Its sails do indeed turn in the wind; they are left entirely to the wind’s
blowing. But the windmill does not unlock the energy from the air currents in
order to store it.’
Heidegger lambasts production of ‘the
maximum yield at minimum expense.’ He deplores the fact that “The coal
has been hauled out of some mining district … it is on call, ready to deliver
the sun’s warmth that is stored in it … to deliver steam whose pressure turns
the wheels that keep a factory running.’
How can anyone read the Nazi Heidegger, or
the writers of the Volk movement, or indeed Mein Kampf, and say, with a straight face, that
environmentalism started with Rachel Carson? The Nazi Martin Heidegger is to
the tips of his fingers, a romantic anti-capitalist. He is, to the toes
of his fascist jack-boots, an environmentalist.

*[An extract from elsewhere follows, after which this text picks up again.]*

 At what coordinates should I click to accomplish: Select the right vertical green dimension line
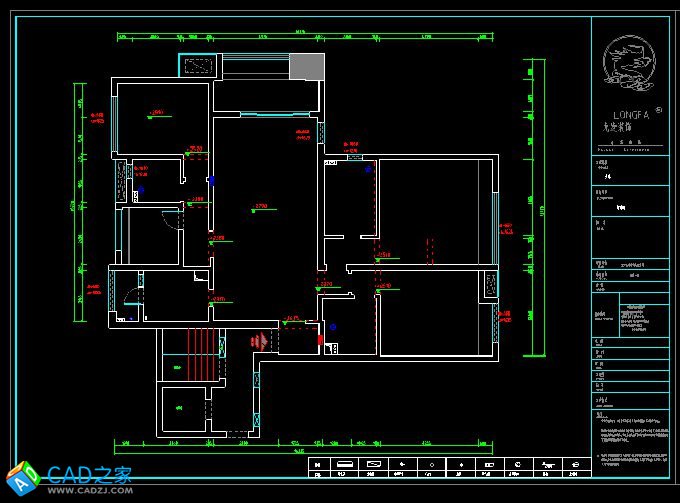[530, 210]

Should we be at all worried about any of
this? After all, modern environmentalism, to many people, seems so
innocent. But in the words of Bruggemeier, Cioc and Zeller (editors
of How Green Were the Nazis?),
‘The green policies of the Nazis were more than a mere episode or aberration in
environmental history at large. They point to larger meanings and
demonstrate with brutal clarity that conservationism and environmentalism are
not and have never been value-free or inherently benign enterprises.’ We
should heed the warning of Lukács, that, ‘fascist demagogy and tyranny was only
the ultimate culmination of a long process which initially had an “innocent”
look’.
Green thinking was not a side-line for the
Nazis. The idealisation of nature and the organic, the nostalgia for the
Middle Ages, the anti-capitalism, the hatred of bankers, the hatred of cities
and industry, the idealisation of peasant life … all this defined their
poisonous ideology. It was the green attempt of the Nazis to recreate a
peasant society which led them to invade Poland in search of ‘living space’. It
was their green nostalgia for the Middle Ages which led to their ‘blood and
soil’ racist ideology. It was their green anti-capitalism and loathing of
bankers which led them to hate Jewish people. It was their green
rejection of the Judeo-Christian tradition and of the Enlightenment and its
humanist values, and their green return to pagan animal-worship – their
idealisation of pre-civilised barbarism as more ‘authentic’ – that led to them
to treat humans as worthless creatures with no more claim on our sympathies
than viruses and pests. Green ideology was at the core of National
Socialism. When we wonder what diseased thinking could motivate people to
turn on the gas taps at Auschwitz, this is where we must look.